Now all the bad guys are dead and Indy takes the Ark back to the Supreme Court in America. The Ark gets put into a box in warehouse with tons of other stuff in it. Indy is so pissed because he wanted to keep the Ark as a souvenier, but the government wont let him. Then the movie ends.
This movie is the first in a three part series. The next one is good too because Indy has a Chinese kid for a sidekick who is actually Data from The Goonies and says all kinds of funny shit.

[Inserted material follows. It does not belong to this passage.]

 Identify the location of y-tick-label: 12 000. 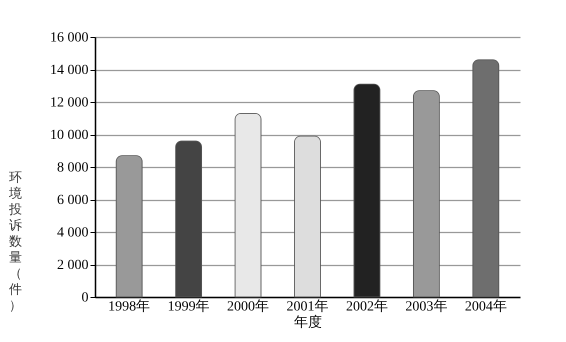
(69, 103).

Awesome, I have the box set on blu-ray.
Moses from the bible, not Jesus. 🙂
Your review while accurate and appreciated also makes me feel very dated. I assume you are a fairly young person because it seems you refer to the movie like I might refer to a silent film. The fact that Indiana Jones was franchised to a trilogy I guess keeps it fresh with me. Nontheless, it is a great film and the first one of the trilogy is my favorite. I can not imagine raising male children without introducing them to Indiana Jones. I have 2 young sons 10 and 12 years old who own and love the trilogy. By the way, The Ark of the Covenant contains the Ten Commandments. Perhaps you have to be Catholic to know that in this day and time. No catholic or Christian for that matter should be kept from the Ark of the Covenant. That is why Catholic Churches are always open.
Roger C. Russell II
I bet you don’t get the “Come on, Indiana” reference in the new Dodge Dart commercial, do you?